> Material to process:
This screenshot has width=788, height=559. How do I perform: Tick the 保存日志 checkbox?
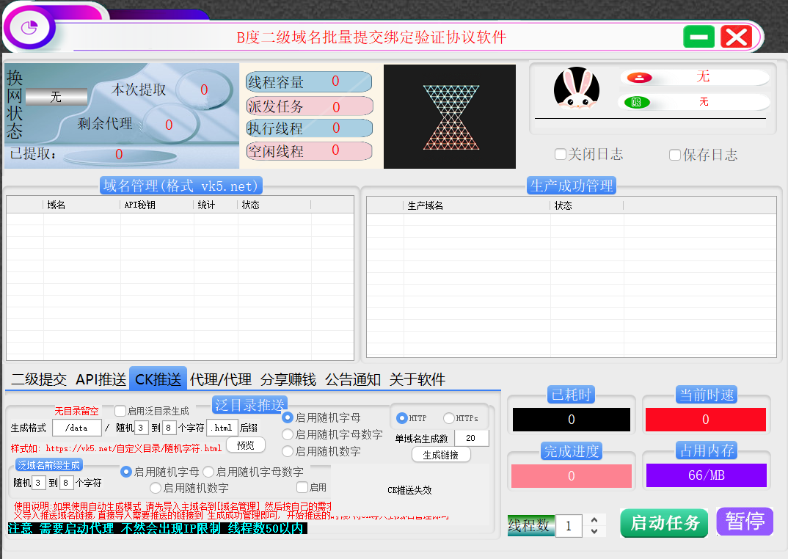point(675,155)
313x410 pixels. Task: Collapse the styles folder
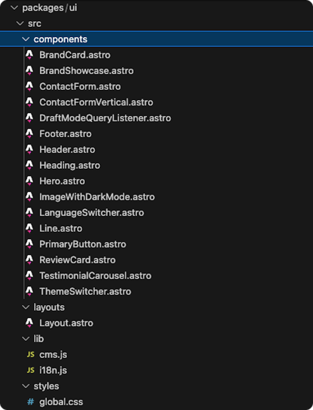point(26,386)
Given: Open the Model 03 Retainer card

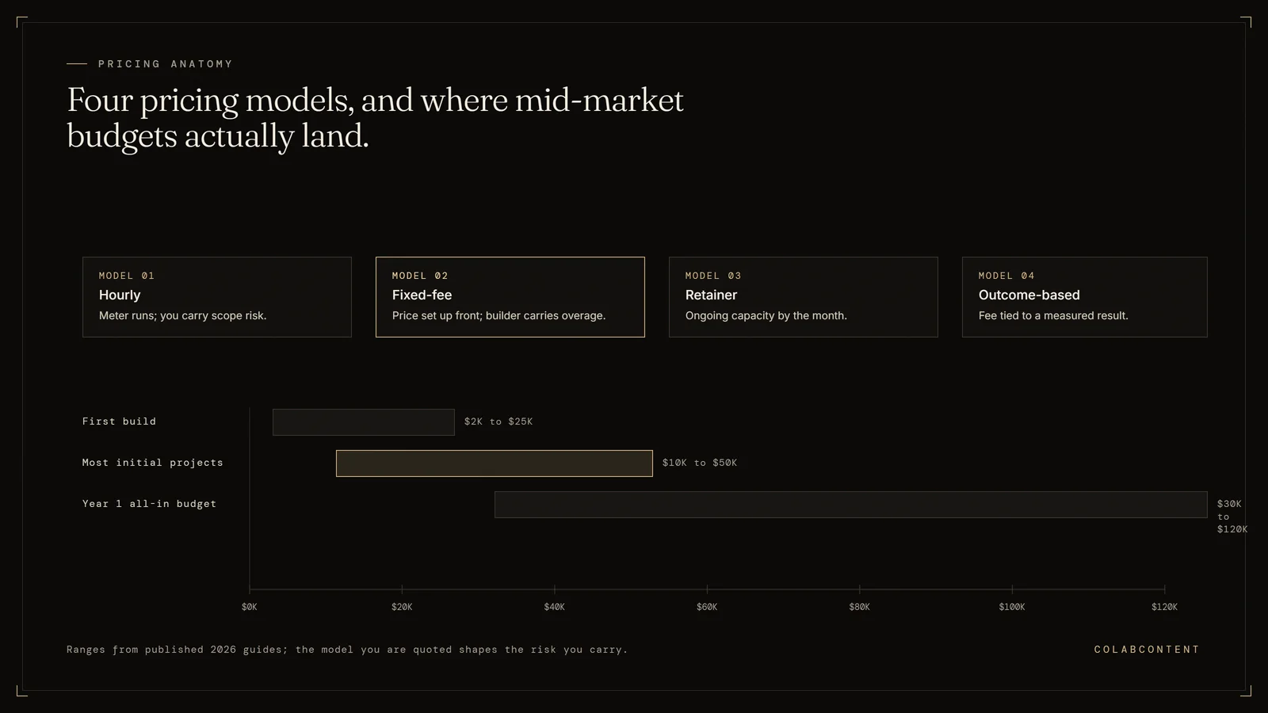Looking at the screenshot, I should point(804,297).
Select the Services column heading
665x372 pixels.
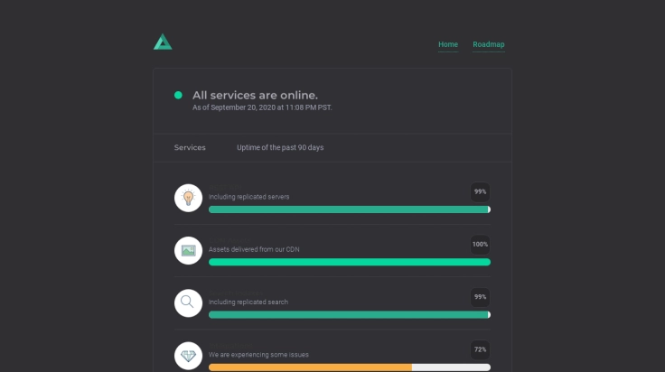(x=190, y=147)
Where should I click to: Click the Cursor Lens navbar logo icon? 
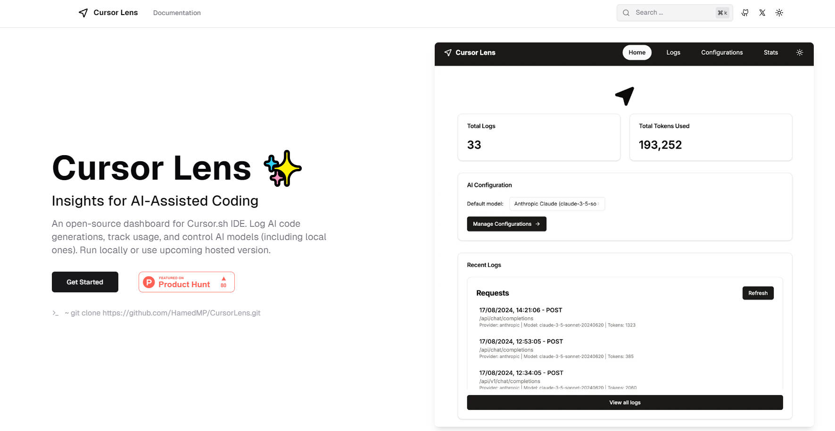click(83, 13)
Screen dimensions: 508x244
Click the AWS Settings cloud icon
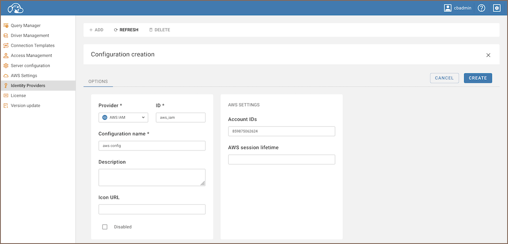coord(6,76)
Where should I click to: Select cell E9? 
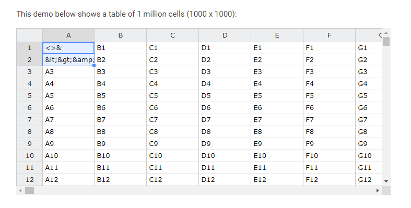[x=277, y=144]
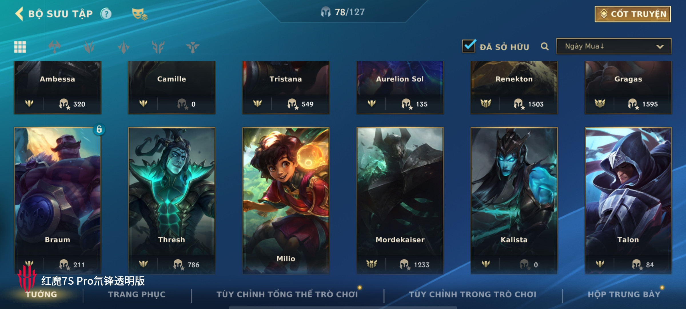Open TÙY CHỈNH TRONG TRÒ CHƠI tab
Image resolution: width=686 pixels, height=309 pixels.
pos(473,294)
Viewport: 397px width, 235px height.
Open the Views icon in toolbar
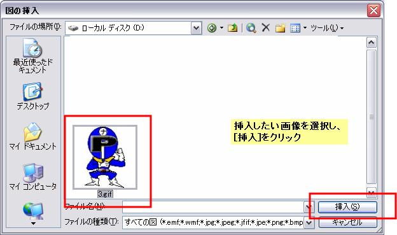click(295, 28)
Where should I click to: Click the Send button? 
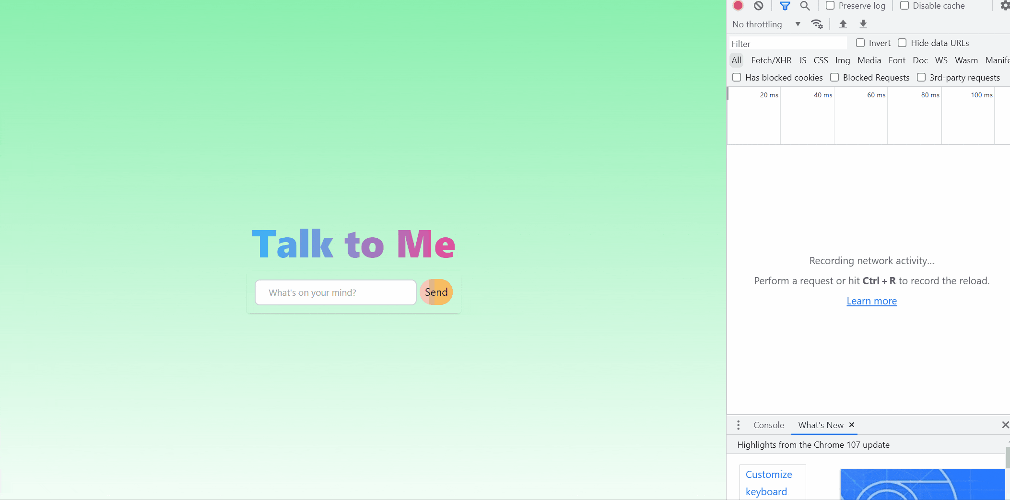(436, 292)
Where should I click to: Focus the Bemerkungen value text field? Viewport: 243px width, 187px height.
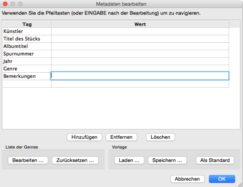[x=140, y=76]
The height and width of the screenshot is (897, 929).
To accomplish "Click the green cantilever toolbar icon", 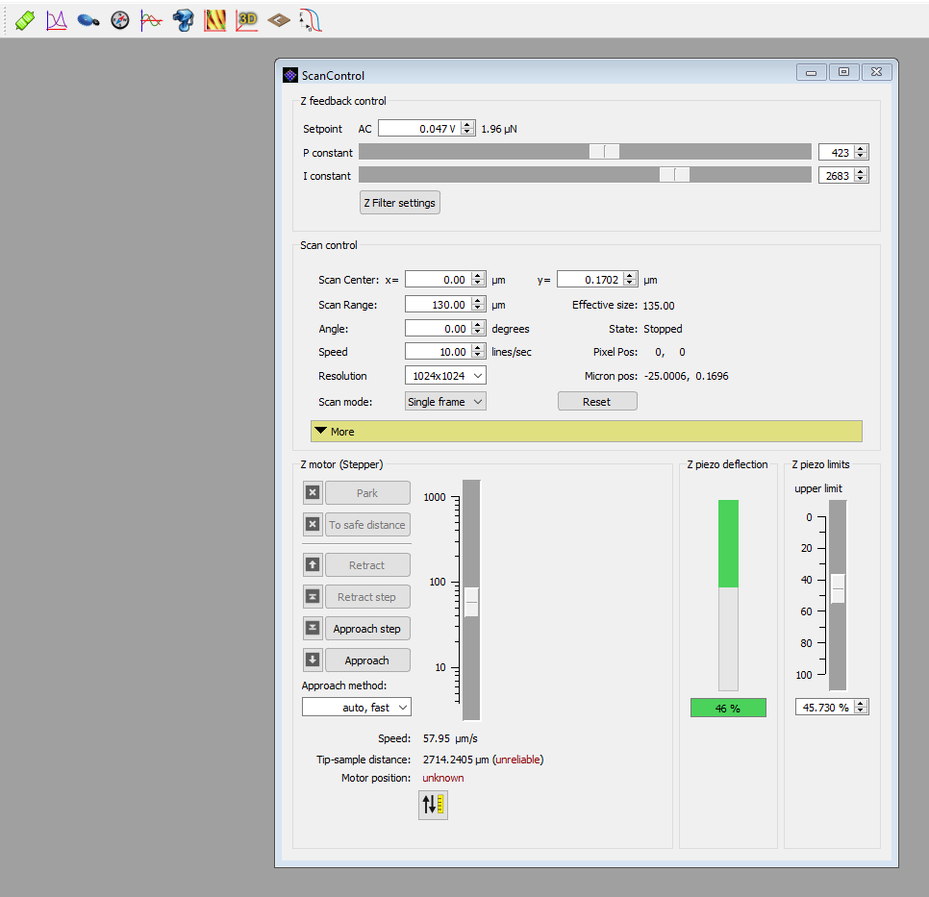I will tap(25, 19).

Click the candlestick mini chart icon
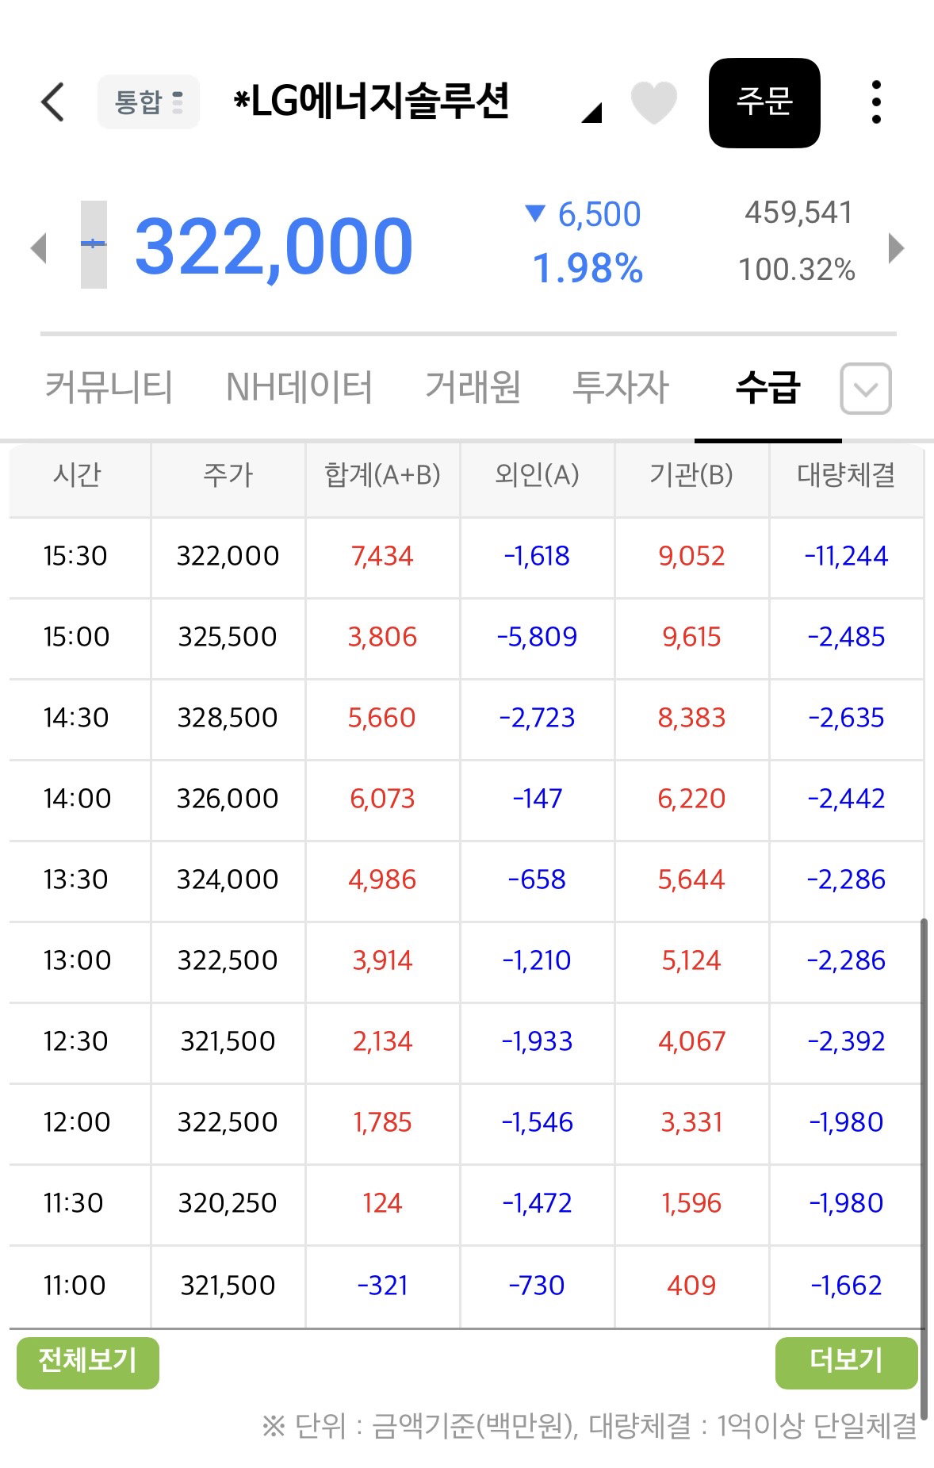94,244
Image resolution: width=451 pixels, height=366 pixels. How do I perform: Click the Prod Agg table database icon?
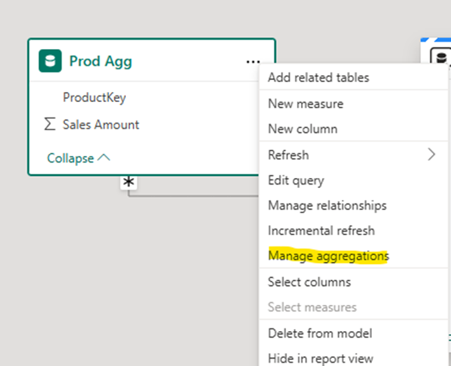coord(50,61)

> Problem description:
Only the lines from the beginning of the records through the line bearing "Select the Services column heading" belong in the answer, copied word for word with pictures left out.

> Solution to the problem:
This screenshot has width=788, height=559. How do I perform: Tick the 保存日志 checkbox?
point(675,155)
313x410 pixels. Task: Collapse the styles folder
point(26,386)
Given: Open the Model 03 Retainer card

Looking at the screenshot, I should point(804,297).
Select the Services column heading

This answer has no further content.